The authors instruct patients that, once in the hospital, they should be assertive about such things as the kind of room desired (private) and who is permitted to draw the patient's blood (an experienced nurse, not a medical student). Some advice is valuable: For example, patients should keep a list of their medications. Don't be like the poor fellow who thought he took "Dick Johnson" for his heart! (He actually received digoxin.)

Some advice (eg, not wearing nail polish or jewelry in the operating room) is correct but should already be known by the nurses getting a patient ready--even if the patient did not pick the best hospital!

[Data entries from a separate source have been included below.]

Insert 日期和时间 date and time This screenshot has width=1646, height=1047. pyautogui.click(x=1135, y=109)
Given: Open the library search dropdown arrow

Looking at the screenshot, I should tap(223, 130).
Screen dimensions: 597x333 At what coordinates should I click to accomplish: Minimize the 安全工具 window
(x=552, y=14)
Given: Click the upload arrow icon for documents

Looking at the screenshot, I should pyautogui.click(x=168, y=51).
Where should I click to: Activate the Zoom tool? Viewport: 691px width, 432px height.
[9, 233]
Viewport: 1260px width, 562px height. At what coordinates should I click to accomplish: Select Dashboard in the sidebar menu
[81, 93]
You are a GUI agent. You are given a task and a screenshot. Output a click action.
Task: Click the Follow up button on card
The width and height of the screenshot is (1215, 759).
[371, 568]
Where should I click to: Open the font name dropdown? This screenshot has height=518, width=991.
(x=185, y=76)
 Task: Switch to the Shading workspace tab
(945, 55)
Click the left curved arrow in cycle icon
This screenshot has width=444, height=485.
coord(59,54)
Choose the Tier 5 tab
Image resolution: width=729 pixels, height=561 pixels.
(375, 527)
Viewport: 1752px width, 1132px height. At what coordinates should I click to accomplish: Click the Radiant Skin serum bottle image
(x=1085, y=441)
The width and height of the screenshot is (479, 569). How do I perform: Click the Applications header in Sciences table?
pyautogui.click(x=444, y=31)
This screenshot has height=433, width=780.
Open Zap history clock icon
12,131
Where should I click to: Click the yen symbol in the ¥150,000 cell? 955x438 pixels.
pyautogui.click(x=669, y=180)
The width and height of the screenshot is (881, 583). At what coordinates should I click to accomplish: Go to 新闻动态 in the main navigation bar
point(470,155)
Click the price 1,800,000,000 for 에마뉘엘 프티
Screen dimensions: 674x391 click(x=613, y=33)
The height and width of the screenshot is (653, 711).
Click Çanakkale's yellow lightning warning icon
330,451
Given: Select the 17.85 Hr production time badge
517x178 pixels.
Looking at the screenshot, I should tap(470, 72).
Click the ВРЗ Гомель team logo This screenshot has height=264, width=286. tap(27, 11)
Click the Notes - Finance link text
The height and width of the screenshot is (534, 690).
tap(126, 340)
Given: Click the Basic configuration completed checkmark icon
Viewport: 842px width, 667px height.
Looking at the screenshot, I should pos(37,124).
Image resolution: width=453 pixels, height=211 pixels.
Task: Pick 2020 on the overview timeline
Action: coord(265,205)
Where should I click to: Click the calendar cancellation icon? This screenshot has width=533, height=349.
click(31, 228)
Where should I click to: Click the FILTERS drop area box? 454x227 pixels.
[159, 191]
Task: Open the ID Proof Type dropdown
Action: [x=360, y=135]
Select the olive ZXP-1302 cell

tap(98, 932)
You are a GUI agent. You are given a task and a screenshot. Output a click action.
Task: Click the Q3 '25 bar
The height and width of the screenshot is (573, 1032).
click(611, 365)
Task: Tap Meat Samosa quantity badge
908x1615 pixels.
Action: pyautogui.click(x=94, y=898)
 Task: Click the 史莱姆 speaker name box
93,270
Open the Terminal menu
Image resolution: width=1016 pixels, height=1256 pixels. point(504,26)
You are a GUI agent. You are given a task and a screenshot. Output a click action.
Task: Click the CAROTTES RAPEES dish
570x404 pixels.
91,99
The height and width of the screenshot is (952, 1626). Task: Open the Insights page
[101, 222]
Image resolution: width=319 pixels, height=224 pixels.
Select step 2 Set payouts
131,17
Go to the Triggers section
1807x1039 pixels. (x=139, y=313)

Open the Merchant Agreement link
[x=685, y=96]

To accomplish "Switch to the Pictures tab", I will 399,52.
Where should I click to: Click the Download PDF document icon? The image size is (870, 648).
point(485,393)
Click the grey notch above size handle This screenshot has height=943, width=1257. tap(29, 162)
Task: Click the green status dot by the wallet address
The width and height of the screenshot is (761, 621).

The book also contains some erroneous advice, eg, "write on yourself to mark the correct surgical site and also the opposite incorrect site." The latter marking may be distracting, confusing, or misunderstood--so patients should not do it.

This book contains information that some hospital "insiders" may wish were more widely known. The book also contains an implication that if people knew more, they could prevent bad outcomes. Unfortunately, bad outcomes are portrayed in numerous anecdotes as being perpetrated by bad doctors.

The retail price for this paperback ($14.95) is midrange compared with similar books listed on Amazon.com (search "personal health" or "health care delivery"). For people unable to find this information with their own Internet search, this book may provide a convenient means for becoming informed and may help readers to assess whether they are satisfied with the medical advice they have received from their own doctors.